Ergen and four other Dish Network executives on Tuesday met with all of the FCC’s commissioners, the head of the wireless bureau and Chairman Julius Genachowski’s chief of staff, according to an ex parte document filed yesterday.
“During the meetings, we urged the Commission to adopt final rules … to enable Dish to proceed with its planned wireless initiatives,” the company said. “Dish needs regulatory certainty on the AWS-4 rules before it can fully undertake development activities.”
The FCC is considering a proposal that would allow Dish Network to use 40 MHz of spectrum acquired from bankrupt satellite companies DBSD and TerreStar for an LTE-Advanced network. The agency’s pleading cycle on the rules has closed, but it has yet to issue a formal order.
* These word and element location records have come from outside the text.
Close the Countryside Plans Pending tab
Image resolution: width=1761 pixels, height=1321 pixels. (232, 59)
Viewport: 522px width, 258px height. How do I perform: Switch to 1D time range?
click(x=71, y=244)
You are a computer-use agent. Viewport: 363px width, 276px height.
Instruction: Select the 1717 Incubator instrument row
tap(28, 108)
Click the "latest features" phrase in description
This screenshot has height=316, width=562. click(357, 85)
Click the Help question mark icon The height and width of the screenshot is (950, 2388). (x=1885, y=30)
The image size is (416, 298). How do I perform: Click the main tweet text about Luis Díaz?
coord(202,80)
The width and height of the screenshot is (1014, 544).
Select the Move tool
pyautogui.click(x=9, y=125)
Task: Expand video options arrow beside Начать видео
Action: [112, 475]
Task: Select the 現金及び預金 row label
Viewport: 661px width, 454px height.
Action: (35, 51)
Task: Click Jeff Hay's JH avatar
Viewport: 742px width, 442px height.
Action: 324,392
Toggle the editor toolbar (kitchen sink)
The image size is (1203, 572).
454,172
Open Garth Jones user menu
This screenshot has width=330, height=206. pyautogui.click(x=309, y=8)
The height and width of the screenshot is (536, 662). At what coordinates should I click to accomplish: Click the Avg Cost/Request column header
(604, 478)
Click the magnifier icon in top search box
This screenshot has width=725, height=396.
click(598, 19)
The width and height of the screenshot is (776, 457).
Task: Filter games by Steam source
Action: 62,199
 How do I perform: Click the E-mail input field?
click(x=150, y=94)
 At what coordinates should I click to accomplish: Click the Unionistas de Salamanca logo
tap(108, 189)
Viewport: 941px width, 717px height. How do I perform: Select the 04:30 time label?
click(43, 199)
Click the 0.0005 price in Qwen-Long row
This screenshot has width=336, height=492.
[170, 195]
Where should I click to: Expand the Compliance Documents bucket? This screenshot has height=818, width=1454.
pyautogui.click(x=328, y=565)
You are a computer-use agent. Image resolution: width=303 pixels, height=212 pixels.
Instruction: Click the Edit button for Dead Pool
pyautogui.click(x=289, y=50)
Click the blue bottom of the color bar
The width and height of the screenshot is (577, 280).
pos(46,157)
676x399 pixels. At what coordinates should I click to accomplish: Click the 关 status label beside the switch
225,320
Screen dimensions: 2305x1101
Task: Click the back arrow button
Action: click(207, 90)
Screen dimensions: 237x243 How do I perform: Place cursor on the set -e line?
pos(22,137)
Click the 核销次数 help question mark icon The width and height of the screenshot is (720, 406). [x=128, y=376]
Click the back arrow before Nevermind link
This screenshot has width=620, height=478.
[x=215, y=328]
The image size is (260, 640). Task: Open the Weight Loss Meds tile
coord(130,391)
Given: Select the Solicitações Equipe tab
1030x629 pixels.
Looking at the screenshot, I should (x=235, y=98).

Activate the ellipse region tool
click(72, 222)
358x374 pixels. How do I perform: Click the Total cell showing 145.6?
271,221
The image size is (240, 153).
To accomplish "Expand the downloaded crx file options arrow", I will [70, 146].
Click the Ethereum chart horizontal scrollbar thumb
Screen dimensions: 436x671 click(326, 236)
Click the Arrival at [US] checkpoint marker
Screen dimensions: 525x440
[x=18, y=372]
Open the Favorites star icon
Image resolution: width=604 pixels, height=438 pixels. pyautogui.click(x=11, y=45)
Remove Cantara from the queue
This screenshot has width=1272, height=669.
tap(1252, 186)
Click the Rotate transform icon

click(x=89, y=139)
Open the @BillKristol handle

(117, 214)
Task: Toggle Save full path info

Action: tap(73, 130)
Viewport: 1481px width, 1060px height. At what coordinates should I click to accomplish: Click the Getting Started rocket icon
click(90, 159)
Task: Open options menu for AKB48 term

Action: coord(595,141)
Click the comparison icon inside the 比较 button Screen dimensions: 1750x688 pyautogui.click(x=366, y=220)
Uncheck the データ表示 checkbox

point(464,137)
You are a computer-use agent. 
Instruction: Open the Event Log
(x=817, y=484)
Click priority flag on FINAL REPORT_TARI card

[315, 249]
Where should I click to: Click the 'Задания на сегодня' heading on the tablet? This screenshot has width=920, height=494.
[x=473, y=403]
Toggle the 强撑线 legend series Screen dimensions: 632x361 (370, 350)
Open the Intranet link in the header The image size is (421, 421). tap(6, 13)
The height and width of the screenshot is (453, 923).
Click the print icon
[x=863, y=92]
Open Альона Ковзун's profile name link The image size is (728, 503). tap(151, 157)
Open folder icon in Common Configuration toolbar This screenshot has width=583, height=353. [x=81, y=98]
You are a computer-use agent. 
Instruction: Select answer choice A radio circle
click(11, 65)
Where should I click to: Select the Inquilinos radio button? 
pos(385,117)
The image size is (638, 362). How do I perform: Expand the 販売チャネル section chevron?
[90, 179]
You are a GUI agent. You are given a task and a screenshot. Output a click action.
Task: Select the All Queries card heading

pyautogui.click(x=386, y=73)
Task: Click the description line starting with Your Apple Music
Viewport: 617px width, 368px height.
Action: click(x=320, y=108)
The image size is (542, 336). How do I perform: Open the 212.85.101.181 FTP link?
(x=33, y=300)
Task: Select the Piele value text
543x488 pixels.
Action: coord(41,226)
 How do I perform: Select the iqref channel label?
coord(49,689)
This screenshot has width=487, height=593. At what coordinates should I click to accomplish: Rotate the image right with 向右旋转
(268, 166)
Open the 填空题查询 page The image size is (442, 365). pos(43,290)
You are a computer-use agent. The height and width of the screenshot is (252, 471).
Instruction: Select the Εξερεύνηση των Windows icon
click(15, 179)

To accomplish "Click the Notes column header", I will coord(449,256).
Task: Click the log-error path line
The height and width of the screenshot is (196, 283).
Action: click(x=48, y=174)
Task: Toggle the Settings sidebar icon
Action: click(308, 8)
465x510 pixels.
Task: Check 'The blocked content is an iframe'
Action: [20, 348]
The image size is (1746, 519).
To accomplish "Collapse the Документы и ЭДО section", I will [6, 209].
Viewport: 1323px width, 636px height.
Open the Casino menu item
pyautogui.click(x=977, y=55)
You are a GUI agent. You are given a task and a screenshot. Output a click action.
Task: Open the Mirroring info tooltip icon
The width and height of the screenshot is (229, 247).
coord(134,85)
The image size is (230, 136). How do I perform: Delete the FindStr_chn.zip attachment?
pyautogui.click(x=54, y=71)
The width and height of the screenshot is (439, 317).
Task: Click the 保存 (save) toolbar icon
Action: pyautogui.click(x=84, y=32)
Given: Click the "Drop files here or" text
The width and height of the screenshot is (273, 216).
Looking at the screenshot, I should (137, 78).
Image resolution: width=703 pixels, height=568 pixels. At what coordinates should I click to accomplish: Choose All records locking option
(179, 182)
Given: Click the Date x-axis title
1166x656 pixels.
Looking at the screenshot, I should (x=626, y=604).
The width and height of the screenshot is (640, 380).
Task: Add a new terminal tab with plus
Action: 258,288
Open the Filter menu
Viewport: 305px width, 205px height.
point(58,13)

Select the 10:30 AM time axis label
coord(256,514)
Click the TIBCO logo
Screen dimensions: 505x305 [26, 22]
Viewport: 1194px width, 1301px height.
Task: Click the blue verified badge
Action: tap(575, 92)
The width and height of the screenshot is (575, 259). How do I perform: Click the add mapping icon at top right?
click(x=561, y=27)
Dish will not be able to use its 2 GHz satellite spectrum for land-based wireless service until the FCC changes its regulations on the band.
Dish wants the agency to pass rules allowing it to move forward with its LTE network and is pushing for more lenient build-out requirements.
The FCC’s current proposal would strip Dish of its 2 GHz licenses if it fails to meet a three-year deadline to provide service to about one-third of the population covered by its spectrum, and at least 70 percent of the population in its licensed area within seven years.
Dish calls the requirements “unrealistic.”
The divestiture would “avoid a windfall” if Dish decided to sell off its spectrum holdings after receiving FCC approval to use them for cellular service.
The suggestion that Dish should be forced to auction off its airwaves reflects longstanding rumors that it only bought the licenses so it could later sell them at a huge profit to spectrum-hungry wireless providers like AT&T.
Dish has denied the profiteering allegations and says its LTE plans are genuine.
A selloff of Dish Network’s 2 GHz holdings could allow operators like T-Mobile and MetroPCS to supplement their spectrum assets, at the same time making Dish’s remaining spectrum less attractive to their larger competitors. Smaller wireless providers have complained that spectrum is becoming consolidated in the hands of too few operators, namely AT&T and Verizon Wireless.